Spinal cord injury (SCI) eliminates voluntary control of voiding, leading initially to areflexic bladder (spinal shock) and urinary retention. However, a few months later, detrusor overactivity (DO) appears, which causes urinary incontinence and affects quality of life (QoL). In order to reduce DO, we usually use some medications including anticholinergics or beta-3 agonists. Another treatment strategies including intradetrusor botulinum toxin A injection or neuromodulation are available these days to overcome DO. However, a few decades ago, we had no treatment strategies except for antimuscarinics and how to treat these antimuscarinics-refractory DO was the severe problem. In that era, we hypothesized that bladder overdistention (OD) in the period of spinal shock may prevent the recovery of involuntary bladder contraction, which may reduce the emergence of DO and prevent urinary incontinence. Although the preliminary results of bladder OD were reported [1], the long-term outcome of bladder OD is still unclear. Therefore, in the present study, we examined the long-term effect of bladder OD in the period of spinal shock on lower urinary tract storage function in patients with complete spinal cord injuries through urodynamic studies.

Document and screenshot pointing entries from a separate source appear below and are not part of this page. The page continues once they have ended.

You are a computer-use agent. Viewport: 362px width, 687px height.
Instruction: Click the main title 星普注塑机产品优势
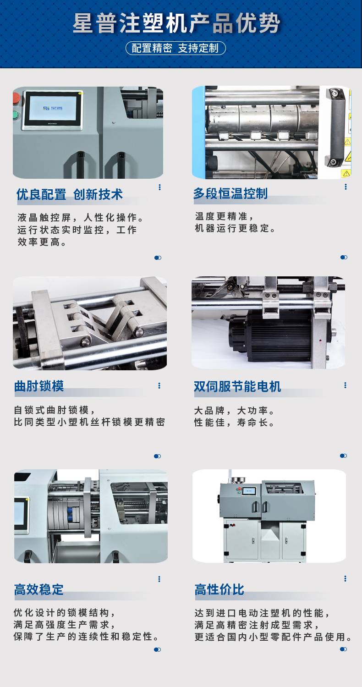176,24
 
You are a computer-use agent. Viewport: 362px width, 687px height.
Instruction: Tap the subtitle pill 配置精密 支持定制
176,48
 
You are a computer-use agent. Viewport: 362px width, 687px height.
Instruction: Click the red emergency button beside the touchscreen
16,98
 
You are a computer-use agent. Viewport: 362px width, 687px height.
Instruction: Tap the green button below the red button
15,115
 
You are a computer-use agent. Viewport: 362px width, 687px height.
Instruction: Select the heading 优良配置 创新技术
69,194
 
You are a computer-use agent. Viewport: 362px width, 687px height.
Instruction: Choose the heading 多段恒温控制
230,193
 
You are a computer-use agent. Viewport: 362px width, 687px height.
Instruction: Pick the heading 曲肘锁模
39,386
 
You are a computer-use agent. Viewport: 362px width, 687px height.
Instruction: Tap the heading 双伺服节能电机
237,386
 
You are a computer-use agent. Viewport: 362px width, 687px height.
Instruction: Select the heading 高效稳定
38,589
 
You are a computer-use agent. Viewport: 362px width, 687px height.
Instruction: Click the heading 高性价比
219,589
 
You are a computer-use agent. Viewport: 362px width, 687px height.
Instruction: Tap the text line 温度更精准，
225,216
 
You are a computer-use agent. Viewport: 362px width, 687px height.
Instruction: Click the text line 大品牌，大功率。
234,410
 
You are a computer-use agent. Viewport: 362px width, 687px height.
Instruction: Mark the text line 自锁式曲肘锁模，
55,410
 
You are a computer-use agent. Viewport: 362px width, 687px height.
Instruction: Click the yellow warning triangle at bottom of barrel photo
346,174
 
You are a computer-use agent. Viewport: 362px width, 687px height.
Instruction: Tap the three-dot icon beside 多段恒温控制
346,187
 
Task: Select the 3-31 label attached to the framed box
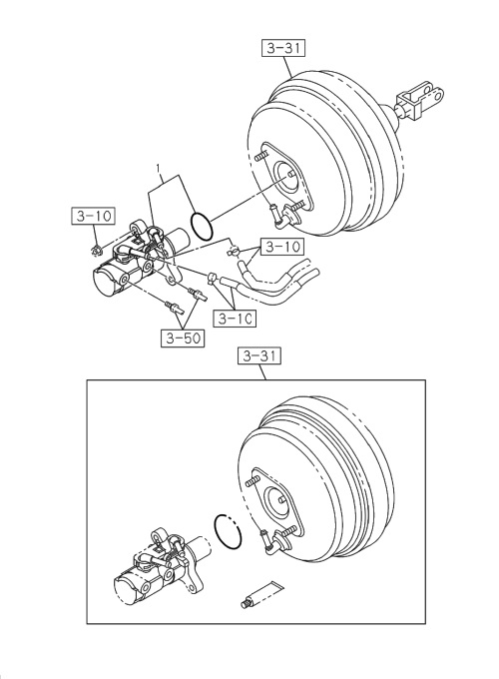261,356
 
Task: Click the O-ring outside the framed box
201,226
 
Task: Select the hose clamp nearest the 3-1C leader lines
214,278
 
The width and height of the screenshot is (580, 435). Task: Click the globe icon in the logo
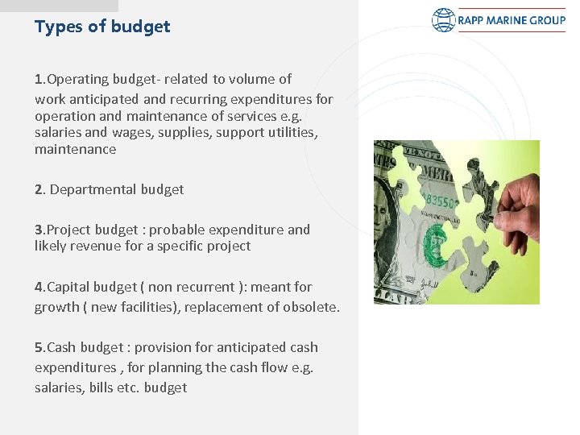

We included 31 patients managed with OD (OD group) and 19 patients without OD (non-OD group) during acute bladder-areflexia phase. All patients were confirmed complete paralysis. In non-OD group, regular intermittent catheterization with less than 400 ml of capacity on each occasion was performed at 4-5 times/day. In OD group, once the complete spinal cord lesion was confirmed at the end of the first week after admission, regular intermittent catheterization was discontinued and bladder OD was started. In this group, intermittent catheterization was performed 2 times/day with 600-1000ml urine volume on each occasion. These managements were continued until self-catheterization was initiated. Median OD periods were 21 days. Lower urinary tract function was evaluated through urodynamic studies in 1-, 3- and 5-years after spinal cord injury. Qualiveen-30 was used for the evaluation of QoL.

The maximum cystometric capacity (MCC) was not significantly different between OD and non-OD group at 1-, 3-, 5-years after SCI. However, the maximum bladder pressure (MBP) in OD group was significantly higher than that in non-OD group at 1-, 3-, 5-years after SCI (Fig. 1). In addition, the bladder compliance in OD group was significantly lower than that in non-OD group at 3 years after SCI (Fig. 2). No significant difference was observed in Qualiveen-30 subscores between these two groups. Incidence of DO tended to be higher in OD group than that in non-OD group, but no significant difference was observed. The use rate of anticholinergics in OD group was significantly higher than that in non-OD group at 1-, 3-, 5-years after SCI.

MBP was significantly higher and bladder compliance was significantly lower in OD group. These results indicate that lower urinary tract storage function was deteriorated by the bladder OD in the period of spinal shock. As a result, the use rate of antimuscarinics was significantly higher in OD group and the incidence of DO tended to be higher in OD group than that in non-OD group. No significant differences were observed in Qualiveen-30 scores between these two groups. Although the results obtained in this study were contrary to our hypothesis, our results seem to be reasonable to the recent evidences that the bladder OD is one of the risk factors for the emergence of DO.

The present study demonstrates that lower urinary tract storage function in OD group was significantly deteriorated than that in non-OD group. These results suggest that the initial post-injury bladder management with regular intermittent catheterization is important to maintain lower urinary tract storage function in a better condition after SCI.

Iwatsubo E, Komine S, Yamashita H, Imamura A, Akatsu T. Over-distension therapy of the bladder in paraplegic patients using self-catheterisation: a preliminary study. Paraplegia 1984; 22: 210-215.